今の一夏の姿は制服姿で、一部の人間には正体がばれてしまっているが、普通に歩いていればIS学園の生徒だろうと思うだろう。とはいえ、その一部の人間に遭遇してしまったら面倒なことになるのだが、そこは遭遇しないことを祈るしかなかった。
「それで、やってほしいということは?」
『今夜、シャルロット・デュノアの寮室に行ってほしいな~』
「それは、束さんがやろうとしていることと関係があるのですか?」
『そんな感じだね。詳細はメールで送るから、その時間通りに行ってね。数十分早く行くのは構わないけど、遅れることだけはしないで』
「解りました」
『あ、ラウラ・ボーデヴィッヒの一件が終わったら、一度帰ってきて。そろそろいっちゃん成分をほ――』
束が何かを言い終える前に、一夏は通話を切った。ここから先にいうことはなんとなく推測できるし、そもそも生徒会長とのことで帰ったら悲惨な目に合うことはすでに解っていた。

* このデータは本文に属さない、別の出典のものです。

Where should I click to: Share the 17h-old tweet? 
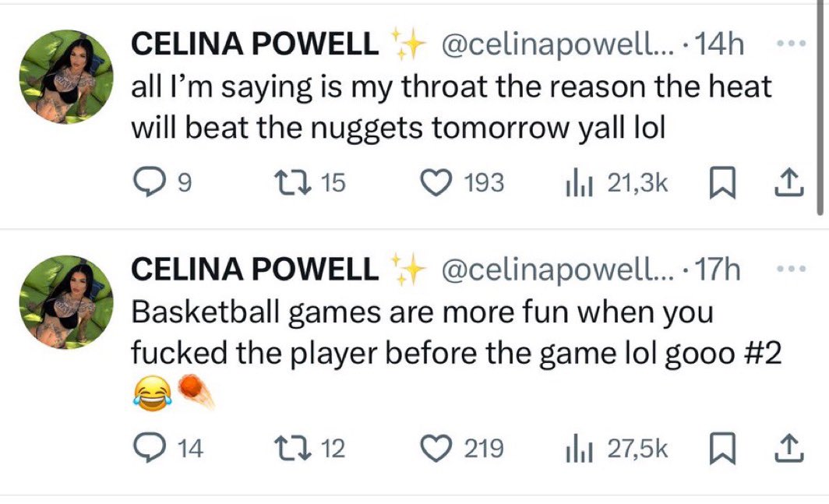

言ってしまえば、数日経ったから大丈夫だろうと思わせて、いろいろなことをやらされるだろうと。
通話も終えたので、一夏はラウラの監視を再開しようとするが、いつの間にかいなくなっていた。電話に出ていたことによってラウラへの意識が向いていなかったからだろうと思い、とりあえず階段を降りようと左に曲がろうとした。
しかし、突然ナイフのようなもので一夏の首筋に近づけられ、即座に足を止めた。よく見ると、ナイフを首筋に近づけたのは監視していたラウラのようで、気配は消していたつもりだったが、さすがに電話しながらだと声が聞こえてしまったかと思い、束のタイミングの悪さにちょっと恨んだ。

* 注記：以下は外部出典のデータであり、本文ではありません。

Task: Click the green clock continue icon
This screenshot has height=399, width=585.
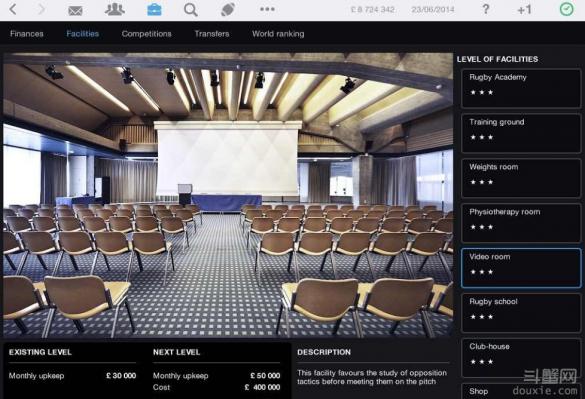Action: point(566,9)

「貴様、何者だ? 先ほどまで気配はなかったが、通話の声で気付いたぞ」
「やっぱりそうなのね……」
「なぜ、私の背後を尾行していたか言えっ!!」
「……はぁ、めんどくさいけど、やるしかないか」
一夏はナイフを持っていた右腕をつかみ、そのまま壁に叩きつけた。もちろん、軍人相手にそのくらいでナイフを落とすなんて言う行為はしないと思っていた一夏は気絶させない程度に思いっきりラウラの腹を殴り、ラウラは膝をついてナイフも手から放した。
人体実験されていたことによって、生身での力は何かしらを鍛えている男性が殴る力以上なほどの威力で殴ることができる。相手が女性であれば気絶してしまうほどでもあるのだが、相手が軍人であるラウラという事もあって普段手加減する威力よりも少し強く殴っていた。

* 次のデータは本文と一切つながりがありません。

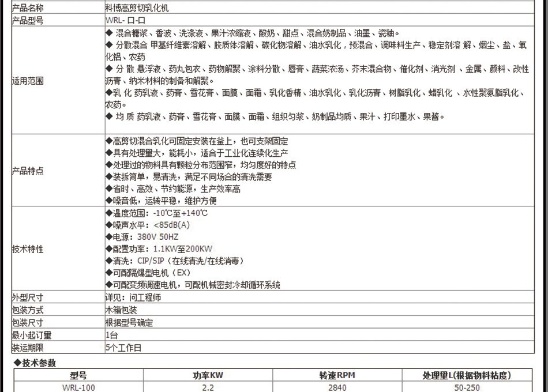Click the 50-250 processing capacity cell
548x392 pixels.
click(467, 387)
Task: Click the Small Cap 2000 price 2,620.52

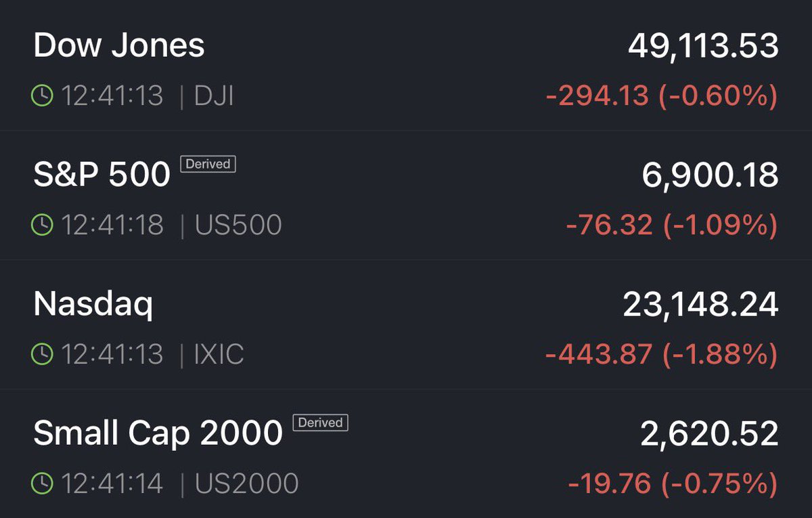Action: pos(710,434)
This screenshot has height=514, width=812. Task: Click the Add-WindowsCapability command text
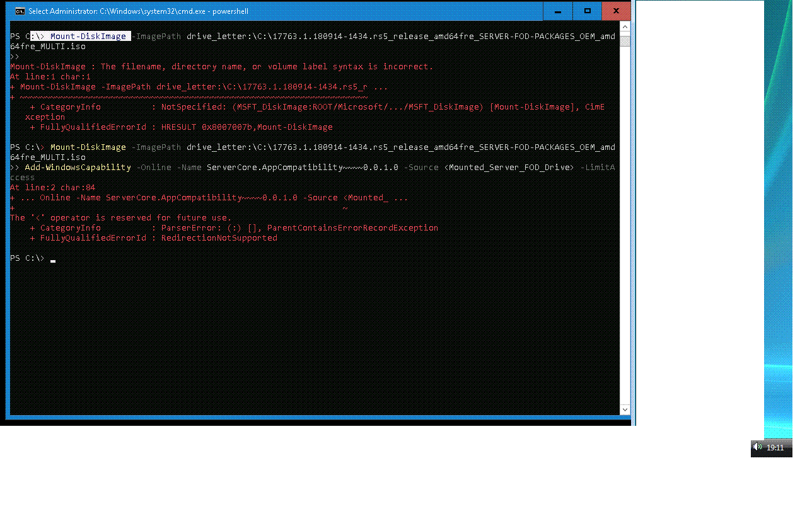tap(78, 168)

殴った後のラウラの姿をみて、相変わらず人間離れしているなと一夏は自分で思うが、力があるのであれば利用するほかなかった。
余談だが、束に救われた直後の一夏は、肉体強化されて確かに殴るなどの威力が強かったことには変わりがなかったが、防ぐなどの行為については別に鍛え上げられたわけでもないため、唯の素人でしかなかった。そのため、束の下で暮らすことになってから第一に守る訓練などを行い、教師としてラウラと同じドイツの元軍人で今は束の下で過ごしている女性に、生身での戦い方を学んでいた。そのおかげで先ほどの状況での対処法を教えてもらい、今では軍人並みの実力を持つほどの力を持っていたりする。
「き、貴様……」
「さすが、軍人ということかしら? だからこそ軍人が気絶しない程度に殴ったんだけど、当分は立てないでしょうね」
「な、何が…目的だ……」
「目的……ね。正直あなたに用事はないわ。あなたが邪魔をしなければ何もするつもりはないなら、これ以上の妨害はするつもりはないわ。個人的な用事ならあるけどね」
「個人的な……用事だと?」
ラウラは本来ならラウラにいうべきではない言葉だろうが、詳しいことを言わなければ辿り着くことはないだろうと推測し、意味深程度に伝えた。案の定ラウラは気になっていたようだが、一夏は別のことで驚いていた。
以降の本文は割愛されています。